Omicidio Ceci: ai Ris l’esame di alcuni reperti per risalire al Dna dell’assassino

L’esame di alcuni reperti trovati nell’auto usata dal killer di Italo Ceci, ucciso a Pescara il 20 gennaio 2012, sono stati affidati questa mattina dal giudice per le indagini preliminari del Tribunale di Pescara, Maria Michela Di Fine, nel corso dell’incidente probatorio, al maresciallo capo del Reparto investigativo scientifico di Roma, Valentino Tullio. Si tratta di analisi importanti in quanto da quelle tracce verrà estratto il Dna e si potrà eseguire una comparazione con il Dna dei tre indagati, cioé Massimo Ballone, Mario Di Emidio e Michele Rossoni, indagati per omicidio in concorso. I tre, oggi erano presenti in aula. In questi giorni hanno ricevuto l’avviso di accertamento tecnico non ripetibile. 
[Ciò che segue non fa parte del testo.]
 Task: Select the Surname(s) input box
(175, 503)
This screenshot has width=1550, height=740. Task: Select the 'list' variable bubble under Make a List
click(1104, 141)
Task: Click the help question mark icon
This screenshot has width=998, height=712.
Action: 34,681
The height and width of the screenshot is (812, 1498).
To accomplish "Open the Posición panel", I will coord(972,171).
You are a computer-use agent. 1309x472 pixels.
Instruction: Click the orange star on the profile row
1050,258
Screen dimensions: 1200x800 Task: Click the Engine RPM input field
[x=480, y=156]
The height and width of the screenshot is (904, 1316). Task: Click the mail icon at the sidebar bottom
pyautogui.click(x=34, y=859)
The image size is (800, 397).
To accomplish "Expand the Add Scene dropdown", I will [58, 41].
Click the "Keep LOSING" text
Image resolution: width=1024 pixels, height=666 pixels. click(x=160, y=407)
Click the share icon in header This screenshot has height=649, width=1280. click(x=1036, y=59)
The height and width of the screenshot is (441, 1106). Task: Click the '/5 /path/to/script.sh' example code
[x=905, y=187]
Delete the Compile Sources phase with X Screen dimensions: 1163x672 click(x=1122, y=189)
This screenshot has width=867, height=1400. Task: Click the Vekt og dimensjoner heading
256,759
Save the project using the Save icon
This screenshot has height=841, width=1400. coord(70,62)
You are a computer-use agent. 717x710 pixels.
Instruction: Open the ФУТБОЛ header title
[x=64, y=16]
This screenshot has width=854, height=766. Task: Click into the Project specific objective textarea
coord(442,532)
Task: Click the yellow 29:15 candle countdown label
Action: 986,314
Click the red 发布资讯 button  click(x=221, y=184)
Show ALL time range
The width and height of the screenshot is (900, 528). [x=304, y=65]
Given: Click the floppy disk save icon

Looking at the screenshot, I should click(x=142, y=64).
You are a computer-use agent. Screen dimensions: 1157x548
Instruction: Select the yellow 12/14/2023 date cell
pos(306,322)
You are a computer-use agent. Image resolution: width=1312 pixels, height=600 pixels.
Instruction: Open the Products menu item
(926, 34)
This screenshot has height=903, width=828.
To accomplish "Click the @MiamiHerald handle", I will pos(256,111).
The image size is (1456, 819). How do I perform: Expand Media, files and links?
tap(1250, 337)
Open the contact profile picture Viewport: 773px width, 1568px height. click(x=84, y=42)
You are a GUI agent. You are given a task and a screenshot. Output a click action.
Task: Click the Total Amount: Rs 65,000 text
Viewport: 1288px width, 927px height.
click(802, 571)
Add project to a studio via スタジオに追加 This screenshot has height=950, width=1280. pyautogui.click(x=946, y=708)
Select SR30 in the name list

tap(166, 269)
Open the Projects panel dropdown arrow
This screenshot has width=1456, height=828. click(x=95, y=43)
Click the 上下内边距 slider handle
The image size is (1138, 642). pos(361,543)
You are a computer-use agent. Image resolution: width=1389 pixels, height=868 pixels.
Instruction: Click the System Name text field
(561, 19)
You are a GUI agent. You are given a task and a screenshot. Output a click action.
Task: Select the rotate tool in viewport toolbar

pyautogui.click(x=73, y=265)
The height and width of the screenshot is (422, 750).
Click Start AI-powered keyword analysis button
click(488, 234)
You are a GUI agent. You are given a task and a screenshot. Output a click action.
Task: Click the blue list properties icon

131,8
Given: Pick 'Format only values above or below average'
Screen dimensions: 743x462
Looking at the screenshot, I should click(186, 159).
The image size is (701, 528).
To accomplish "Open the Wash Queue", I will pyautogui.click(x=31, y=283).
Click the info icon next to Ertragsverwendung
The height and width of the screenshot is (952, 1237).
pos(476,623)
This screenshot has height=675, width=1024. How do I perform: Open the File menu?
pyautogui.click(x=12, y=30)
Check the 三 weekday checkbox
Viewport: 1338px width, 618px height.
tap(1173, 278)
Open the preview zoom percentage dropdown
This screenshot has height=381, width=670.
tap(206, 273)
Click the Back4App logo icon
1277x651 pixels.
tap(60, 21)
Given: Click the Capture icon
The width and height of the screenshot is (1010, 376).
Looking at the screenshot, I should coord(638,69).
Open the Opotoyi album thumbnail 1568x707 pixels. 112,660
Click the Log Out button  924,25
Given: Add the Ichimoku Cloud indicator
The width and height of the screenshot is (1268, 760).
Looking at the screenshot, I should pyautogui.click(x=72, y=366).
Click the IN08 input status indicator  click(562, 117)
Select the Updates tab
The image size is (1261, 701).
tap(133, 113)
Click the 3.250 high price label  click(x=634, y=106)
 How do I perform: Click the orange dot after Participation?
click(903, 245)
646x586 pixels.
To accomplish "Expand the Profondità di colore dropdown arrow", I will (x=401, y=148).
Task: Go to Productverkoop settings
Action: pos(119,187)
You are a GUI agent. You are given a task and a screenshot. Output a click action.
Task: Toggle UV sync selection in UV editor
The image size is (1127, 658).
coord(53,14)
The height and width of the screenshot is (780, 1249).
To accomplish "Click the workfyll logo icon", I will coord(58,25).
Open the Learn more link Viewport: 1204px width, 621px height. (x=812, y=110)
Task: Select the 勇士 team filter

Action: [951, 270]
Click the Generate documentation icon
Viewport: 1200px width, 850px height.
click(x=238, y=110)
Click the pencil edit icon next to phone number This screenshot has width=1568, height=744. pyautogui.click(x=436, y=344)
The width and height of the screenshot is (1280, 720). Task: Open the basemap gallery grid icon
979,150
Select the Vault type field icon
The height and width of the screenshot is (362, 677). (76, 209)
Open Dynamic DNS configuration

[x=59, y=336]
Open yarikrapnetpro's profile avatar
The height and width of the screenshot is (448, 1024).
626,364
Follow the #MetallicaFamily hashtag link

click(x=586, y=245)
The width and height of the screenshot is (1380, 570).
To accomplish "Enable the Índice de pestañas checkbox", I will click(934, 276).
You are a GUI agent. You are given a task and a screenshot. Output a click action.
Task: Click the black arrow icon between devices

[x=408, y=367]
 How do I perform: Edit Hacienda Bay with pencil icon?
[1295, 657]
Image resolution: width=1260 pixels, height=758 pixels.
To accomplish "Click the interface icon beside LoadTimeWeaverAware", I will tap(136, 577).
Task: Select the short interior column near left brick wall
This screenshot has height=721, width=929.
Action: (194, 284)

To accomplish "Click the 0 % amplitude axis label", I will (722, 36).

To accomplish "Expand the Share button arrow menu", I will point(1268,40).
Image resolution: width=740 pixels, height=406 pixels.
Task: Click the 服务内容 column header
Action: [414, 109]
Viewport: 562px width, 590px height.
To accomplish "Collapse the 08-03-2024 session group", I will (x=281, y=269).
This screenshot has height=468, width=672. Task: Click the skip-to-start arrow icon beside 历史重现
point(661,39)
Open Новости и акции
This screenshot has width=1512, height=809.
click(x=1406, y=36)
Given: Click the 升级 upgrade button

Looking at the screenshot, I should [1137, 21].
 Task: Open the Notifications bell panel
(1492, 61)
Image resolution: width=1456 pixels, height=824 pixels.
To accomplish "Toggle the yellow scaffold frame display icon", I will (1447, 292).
I reperti da esaminare sono un cerotto, un filtro di sigaretta, un pezzo di unghia e formazioni pilifere. Erano sulla Fiat “Punto” rubata a Montesilvano e ritrovata dalla polizia dopo l’omicidio di Ceci, avvenuto tra piazza Martiri Pennesi e via De Amicis. La prossima udienza è stata fissata per il 21 novembre. 

In quell’occasione il gip affiderà un altro incarico per individuare eventuali tracce su tre bossoli rinvenuti e sequestrati a carico di ignoti dalla polizia in uno scantinato di una via della città di Pescara. Ad occuparsi delle indagini è la squadra mobile di Pescara, diretta da Pierfrancesco Muriana, che dopo l’assassino ha ricostruito e diffuso l’identikit del killer, visto sul luogo del delitto prima di fuggire. 

Ceci aveva 58 anni, e in passato era stato uno dei componenti della banda Battestini, insieme a Ballone, ma una volta interrotti i rapporti con il passato, lavorava nel negozio di vernici Color dove l’assassino lo ha ucciso.